Davidson, who also is a former foster parent, quickly found CPS' culture, where caseworkers must get every child removal and placement approved, frustrating.
You had to go say Mother, may I?' to four different supervisors, the 68-year-old recalled. That was not exactly what I had in mind.
Investigators also didn't have to have a college degree, didn't have to carry as many cases and were paid up to $16,000 more than their $36,000-a-year CPS counterparts.
I was a little disappointed, said Keith Jemison, 35, who left CPS after six weeks and is now chief of the Montgomery ISD police force. You were being supervised by someone with no law enforcement experience and you're supposed to be advising that person and they see you as a glorified caseworker.
CPS officials acknowledge the culture shock for both CPS and veteran law enforcement officers.
You had two different cultures, two different communities converging, law enforcement and social work, in a social work setting with its awesome responsibilities, but not the powers and authority associated with law enforcement, Crimmins said.
Naturally, he said, there was some friction.
What we're hearing from the regions is that the investigative program is stronger with the special investigators than without, Crimmins said. Admittedly, there have been some bumps and bruises along the way.
Immense caseloads
The agency, which has historically had trouble measuring how well a program works or does not, could not offer an example of how CPS benefitted from the SI program. The agency's data collection rarely provides a qualitative look at how one program contributes overall.

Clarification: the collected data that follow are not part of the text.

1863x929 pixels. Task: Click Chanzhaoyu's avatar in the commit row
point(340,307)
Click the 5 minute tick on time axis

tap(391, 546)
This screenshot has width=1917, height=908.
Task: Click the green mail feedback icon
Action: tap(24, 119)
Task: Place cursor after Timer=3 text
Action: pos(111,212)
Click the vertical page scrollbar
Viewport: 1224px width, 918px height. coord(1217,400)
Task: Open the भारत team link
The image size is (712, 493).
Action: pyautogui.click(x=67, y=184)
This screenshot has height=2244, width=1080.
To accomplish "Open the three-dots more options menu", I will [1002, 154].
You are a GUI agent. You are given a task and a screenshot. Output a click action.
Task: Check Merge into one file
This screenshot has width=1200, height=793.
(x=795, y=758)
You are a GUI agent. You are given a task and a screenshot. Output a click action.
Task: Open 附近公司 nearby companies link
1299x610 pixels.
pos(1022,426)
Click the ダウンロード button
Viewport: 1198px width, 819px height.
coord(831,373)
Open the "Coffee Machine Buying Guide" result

We can't point to any specific cases in which the contributions of a special investigator by itself protected a child, Crimmins said.
Some former SIs said CPS caseworkers often had the information to solve a case, but because of the immense caseloads, they didn't always see it.
When Terry Garza came to CPS in Houston after 14 years at the Harris County Sheriff's Office, she was handed a case that stumped CPS caseworkers for nine months. No one could locate the family of a 3-year-old girl whose leg was broken by a 4-year-old brother who rode over it with a bike. Without talking to the family, there was no way to determine whether the incident was an accident, negligence or physical abuse.
The family was just avoiding and avoiding all the requests to call, said Garza. She located the mother's workplace through the food stamp office and dropped off a business card: She called me back within five minutes, recalled Garza, who since has returned to the Sheriff's Office.
Not all of the experiences were negative, the SIs say.
Gary Hopper, 53, who worked for the Seguin office from 2006 to 2008 and had high praise for his supervisors, said he believes every officer should have to do it and the program should continue.
It'd do everybody good to do the social services side, Hopper said. It will benefit you when you deal with families as a police officer.
Garza agrees. She is now often tapped to help with child abuse cases at the Sheriff's Office by her co-workers. And she's even been involved in a case involving a family she first investigated as a SI.
It's not a bad place, it's just a hard job, Garza said of CPS. A really hard job.